In drei Wochen fällt die Entscheidung. Dann wird besiegelt, ob die zwei verbliebenen Schiffe der Eldeflotte ihrem Heimathafen in Parchim für immer verlassen. „Wir ziehen definitiv einen Schlussstrich unter das schwierige Kapitel ABS, zu dem auch die beiden Ausflugsschiffe gehören. Das sind wir unseren Genossenschaftsmitgliedern und Mietern schuldig“, gibt sich der Vorstandsvorsitzende der Wohnungsbaugenossenschaft Güstrow-Parchim Norbert Karsten im Gespräch mit der Parchimer Zeitung entschlossen. Dabei schlagen zwei Herzen in seiner Brust. „Wir haben bis zuletzt gehofft, dass für die beiden Schiffe ein neuer Eigner aus der Region gefunden wird. Zu anderen sind wir verpflichtet, weiteren finanziellen Schaden von unserer Genossenschaft abzuwenden“, meint Karsten. Die Boote, die im Rahmen der noch nicht abgeschlossenen Abwicklung des Tochterunternehmens ABS veräußert werden müssen, wurden von unabhängigen IHK-Gutachtern bewertet. Hinzu kommt, dass die Elde-Queen in einem speziellen Schiffsregister vermerkt ist und damit besondere Auflagen für Verkauf und Betrieb zu berücksichtigen sind.
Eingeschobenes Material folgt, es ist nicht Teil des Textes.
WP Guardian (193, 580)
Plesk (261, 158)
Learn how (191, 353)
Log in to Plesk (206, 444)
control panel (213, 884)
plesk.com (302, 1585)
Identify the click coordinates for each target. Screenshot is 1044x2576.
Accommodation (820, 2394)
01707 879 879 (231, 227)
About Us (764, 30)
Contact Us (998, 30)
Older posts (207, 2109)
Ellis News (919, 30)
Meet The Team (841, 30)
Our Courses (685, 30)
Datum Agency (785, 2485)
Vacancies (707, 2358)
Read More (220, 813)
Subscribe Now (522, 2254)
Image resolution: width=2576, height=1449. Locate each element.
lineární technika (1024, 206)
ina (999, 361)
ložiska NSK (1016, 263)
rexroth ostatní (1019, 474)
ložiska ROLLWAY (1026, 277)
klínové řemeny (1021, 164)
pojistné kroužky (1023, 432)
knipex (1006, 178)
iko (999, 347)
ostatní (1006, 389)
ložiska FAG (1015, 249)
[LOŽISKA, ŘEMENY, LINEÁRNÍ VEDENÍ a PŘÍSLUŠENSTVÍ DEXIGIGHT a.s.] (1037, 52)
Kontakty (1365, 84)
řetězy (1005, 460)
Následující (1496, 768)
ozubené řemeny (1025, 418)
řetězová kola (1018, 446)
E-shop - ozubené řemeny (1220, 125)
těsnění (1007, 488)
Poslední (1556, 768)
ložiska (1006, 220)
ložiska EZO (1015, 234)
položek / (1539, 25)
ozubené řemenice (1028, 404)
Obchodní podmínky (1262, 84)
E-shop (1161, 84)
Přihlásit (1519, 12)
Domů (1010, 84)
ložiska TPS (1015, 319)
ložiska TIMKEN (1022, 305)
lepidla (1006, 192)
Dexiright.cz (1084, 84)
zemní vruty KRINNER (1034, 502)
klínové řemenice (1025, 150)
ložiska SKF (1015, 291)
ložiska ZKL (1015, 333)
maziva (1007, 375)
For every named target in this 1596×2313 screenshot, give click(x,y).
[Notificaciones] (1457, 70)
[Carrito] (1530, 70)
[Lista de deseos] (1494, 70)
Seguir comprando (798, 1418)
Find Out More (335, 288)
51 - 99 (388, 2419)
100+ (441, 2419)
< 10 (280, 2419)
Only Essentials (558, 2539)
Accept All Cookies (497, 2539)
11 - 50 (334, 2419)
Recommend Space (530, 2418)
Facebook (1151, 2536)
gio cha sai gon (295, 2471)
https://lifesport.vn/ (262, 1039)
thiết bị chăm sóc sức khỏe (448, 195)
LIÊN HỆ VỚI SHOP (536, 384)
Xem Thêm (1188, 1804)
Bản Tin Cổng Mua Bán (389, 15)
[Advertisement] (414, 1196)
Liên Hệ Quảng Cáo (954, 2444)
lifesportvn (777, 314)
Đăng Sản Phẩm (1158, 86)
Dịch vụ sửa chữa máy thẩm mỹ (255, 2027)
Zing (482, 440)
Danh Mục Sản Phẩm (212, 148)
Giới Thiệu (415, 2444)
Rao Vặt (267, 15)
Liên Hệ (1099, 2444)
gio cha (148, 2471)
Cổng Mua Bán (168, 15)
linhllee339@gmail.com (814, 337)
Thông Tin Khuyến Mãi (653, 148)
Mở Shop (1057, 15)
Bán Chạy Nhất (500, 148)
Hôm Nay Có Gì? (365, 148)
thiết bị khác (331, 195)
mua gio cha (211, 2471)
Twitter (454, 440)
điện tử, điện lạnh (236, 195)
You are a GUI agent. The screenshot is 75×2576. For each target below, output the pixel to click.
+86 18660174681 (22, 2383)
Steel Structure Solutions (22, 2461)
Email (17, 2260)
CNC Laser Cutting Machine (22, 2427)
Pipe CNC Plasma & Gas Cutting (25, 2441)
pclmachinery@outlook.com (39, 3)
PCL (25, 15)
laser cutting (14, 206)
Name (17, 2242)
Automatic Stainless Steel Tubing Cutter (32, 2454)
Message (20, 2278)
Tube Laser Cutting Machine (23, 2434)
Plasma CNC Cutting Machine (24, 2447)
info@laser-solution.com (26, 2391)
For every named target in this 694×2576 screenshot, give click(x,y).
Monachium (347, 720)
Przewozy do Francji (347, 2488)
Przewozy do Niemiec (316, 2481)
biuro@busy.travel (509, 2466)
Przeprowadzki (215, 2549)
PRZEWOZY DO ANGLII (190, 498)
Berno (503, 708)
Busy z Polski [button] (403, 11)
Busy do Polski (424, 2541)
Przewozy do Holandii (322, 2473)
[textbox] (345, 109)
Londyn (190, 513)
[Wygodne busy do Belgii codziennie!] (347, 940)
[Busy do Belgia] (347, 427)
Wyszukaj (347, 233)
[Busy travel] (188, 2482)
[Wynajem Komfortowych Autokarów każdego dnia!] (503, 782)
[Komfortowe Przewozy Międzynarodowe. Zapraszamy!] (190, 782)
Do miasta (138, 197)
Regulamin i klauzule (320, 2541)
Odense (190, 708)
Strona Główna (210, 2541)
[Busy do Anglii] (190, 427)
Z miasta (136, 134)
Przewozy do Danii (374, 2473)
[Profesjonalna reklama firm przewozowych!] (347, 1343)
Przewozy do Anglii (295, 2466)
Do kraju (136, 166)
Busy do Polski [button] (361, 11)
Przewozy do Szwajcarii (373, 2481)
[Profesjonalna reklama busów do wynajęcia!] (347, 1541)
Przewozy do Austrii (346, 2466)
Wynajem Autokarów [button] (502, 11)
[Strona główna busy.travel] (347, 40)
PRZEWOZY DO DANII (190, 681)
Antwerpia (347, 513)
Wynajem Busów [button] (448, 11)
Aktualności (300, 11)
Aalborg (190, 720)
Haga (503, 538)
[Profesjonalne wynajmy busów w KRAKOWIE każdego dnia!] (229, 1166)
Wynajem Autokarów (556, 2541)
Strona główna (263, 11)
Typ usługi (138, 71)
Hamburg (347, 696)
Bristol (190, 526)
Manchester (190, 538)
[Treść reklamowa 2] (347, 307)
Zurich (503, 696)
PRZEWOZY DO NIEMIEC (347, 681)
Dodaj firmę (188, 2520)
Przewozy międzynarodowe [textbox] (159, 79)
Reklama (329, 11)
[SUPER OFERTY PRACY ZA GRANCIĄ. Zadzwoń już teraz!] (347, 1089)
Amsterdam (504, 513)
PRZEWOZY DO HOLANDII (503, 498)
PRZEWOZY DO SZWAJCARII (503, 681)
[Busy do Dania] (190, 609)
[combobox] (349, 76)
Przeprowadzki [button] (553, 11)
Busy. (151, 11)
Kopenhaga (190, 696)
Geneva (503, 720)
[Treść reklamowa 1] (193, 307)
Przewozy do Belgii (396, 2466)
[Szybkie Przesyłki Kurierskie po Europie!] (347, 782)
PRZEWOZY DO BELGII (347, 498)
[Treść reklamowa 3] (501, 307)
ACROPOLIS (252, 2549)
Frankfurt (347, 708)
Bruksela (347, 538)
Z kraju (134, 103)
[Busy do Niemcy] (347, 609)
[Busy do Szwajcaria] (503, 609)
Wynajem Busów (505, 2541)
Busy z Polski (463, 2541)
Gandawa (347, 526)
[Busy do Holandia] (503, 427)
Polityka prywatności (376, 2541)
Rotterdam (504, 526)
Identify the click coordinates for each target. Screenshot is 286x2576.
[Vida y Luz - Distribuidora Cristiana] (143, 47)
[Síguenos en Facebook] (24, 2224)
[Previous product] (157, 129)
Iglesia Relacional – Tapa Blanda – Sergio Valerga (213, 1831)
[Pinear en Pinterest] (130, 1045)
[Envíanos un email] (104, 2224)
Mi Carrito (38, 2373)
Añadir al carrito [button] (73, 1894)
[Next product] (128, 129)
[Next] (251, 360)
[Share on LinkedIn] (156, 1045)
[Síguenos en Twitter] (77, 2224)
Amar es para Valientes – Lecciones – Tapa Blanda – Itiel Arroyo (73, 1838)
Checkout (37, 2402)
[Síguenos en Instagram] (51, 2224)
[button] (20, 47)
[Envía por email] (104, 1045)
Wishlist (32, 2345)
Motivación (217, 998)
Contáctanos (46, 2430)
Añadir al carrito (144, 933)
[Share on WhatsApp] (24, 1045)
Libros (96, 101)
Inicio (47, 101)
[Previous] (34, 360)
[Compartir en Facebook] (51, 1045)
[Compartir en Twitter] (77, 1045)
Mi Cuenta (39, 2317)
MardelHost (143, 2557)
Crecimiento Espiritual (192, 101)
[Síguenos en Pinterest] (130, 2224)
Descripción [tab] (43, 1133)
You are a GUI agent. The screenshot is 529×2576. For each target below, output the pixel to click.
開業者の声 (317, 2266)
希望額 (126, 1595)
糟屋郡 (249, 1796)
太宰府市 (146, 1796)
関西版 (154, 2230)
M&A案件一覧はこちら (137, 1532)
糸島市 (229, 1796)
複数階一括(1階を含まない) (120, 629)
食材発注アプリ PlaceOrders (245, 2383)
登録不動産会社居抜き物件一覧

Vor kurzem ist  auch die Hoffnung geplatzt, dass der künftige Betreiber des städtischen Hafens am Fischerdamm eins oder beide Schiffe übernimmt. Zwar ist die Ausschreibung inzwischen gelaufen und die Stadt ist zuversichtlich, dass der Zuschlag für einem heimischen Interessenten bald fällt, aber der hat  definitiv ausgeschlossen, den verbliebenen Teil der Eldeflotte zu kaufen.  Für die je 15 000 Euro teuren Ausflugsschiffe, die noch vor Jahren weit höher bewertet worden sind, liegen der AWG zwei Gebote vor. „Sollten die Interessenten den Zuschlag bekommen, muss sich die Region von den Schiffen verabschieden“, befürchtet Norbert Karsten. Freuen würde man sich, wenn quasi in letzter Minute noch ein heimischer Interessent sein Angebot in die Waagschale wirft.

Zur Eldeflotte, die in den 1990er Jahren im Rahmen von Arbeitsbeschaffungsmaßnahmen von Mitarbeitern der ABS-Parchim aus früheren DDR-Polizeibooten entstand, gehörten vier Schiffe. Neben den Ausflugsbooten „Elde-Queen“ und „Räuber Vieting“, die vorwiegend für Gruppenfahrten auf der Elde genutzt wurden, gab es  das Jugendboot „Harmonie“ und ein Umweltschiff „Eisvogel“. Die Vorzeigeprojekte fanden überregional viel Anerkennung. Aufgrund von fehlenden finanziellen Zuschüssen wurden zwischenzeitlich zwei Boote an private Eigner verkauft. „Es gehört einfach nicht zu den Aufgaben einer AWG, Schiffe zu betreiben“, wirbt Norbert Karsten für Verständnis.